When the weather outside is frightful

Planning a long ride or brick workout and then the weather goes south. what can you do to keep your training schedule up? If you live where I do, uphill snowshoeing running is a great cross training activity for cycling and running. You can even snowshoe/hike up and run in your snowshoes down. Running downhill in snowshoes for 45 minutes is akin to 45 minutes of continuous plyometrics.

A better alternative though is to use your rollers / trainer and treadmill to simulate a transition workout indoors. This can be done much better and controlled indoors than doing the same thing outside. To compare training practices in triathlon to IM swimmers, you cannot just be good at all 4 strokes, you have to be great at switching from one stroke to the next at race effort. In triathlon you need to train these transitions and not just by doing a brick workout once a week. Take your trainer / rollers to the pool and set it up on the deck so you can repeat swims with TT like efforts on the trainer. This way you can get many transitions accomplished as opposed to that one transition doing your brick workout. These transitions must be practiced regularly and often.

On Thursday it snowed up here.
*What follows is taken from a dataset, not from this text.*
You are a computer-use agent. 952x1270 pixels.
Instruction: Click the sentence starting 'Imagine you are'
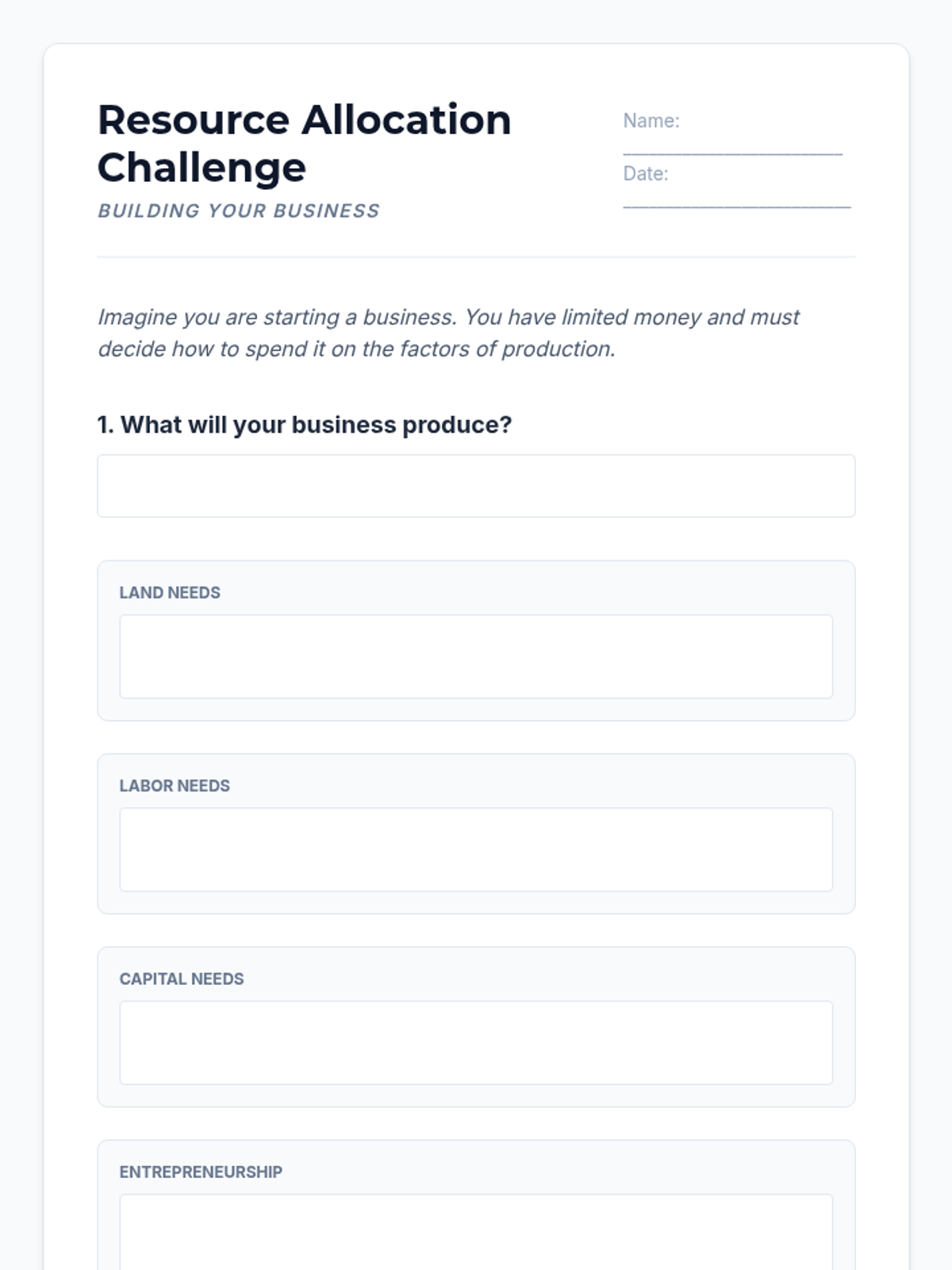(x=448, y=333)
A 3-4 hour long ride with 90 minutes at Tempo pace would ordinarily be put on hold but a better long workout was put in its place. I did: 12 x [ 10 minutes on the trainer @ 210 watts - then hopped on the treadmill for 1 min @ 9mph - 30 seconds rest - 30 seconds @ 9mph - 30 seconds rest - 1 minute @ 9mph at 1% grade ] total time with shoe changes 3 hours. 2 hours at 210 watts and 30 minutes running at sea level mechanics. Some tips: leave the treadmill running the entire time, during the recovery stand on the side rails, try to make each shoe change under 15 seconds.

You will be amazed at how fast this workout goes by.

You can even set up your iso-cords, so that you do x # sets of x # pulls before hopping on your bike.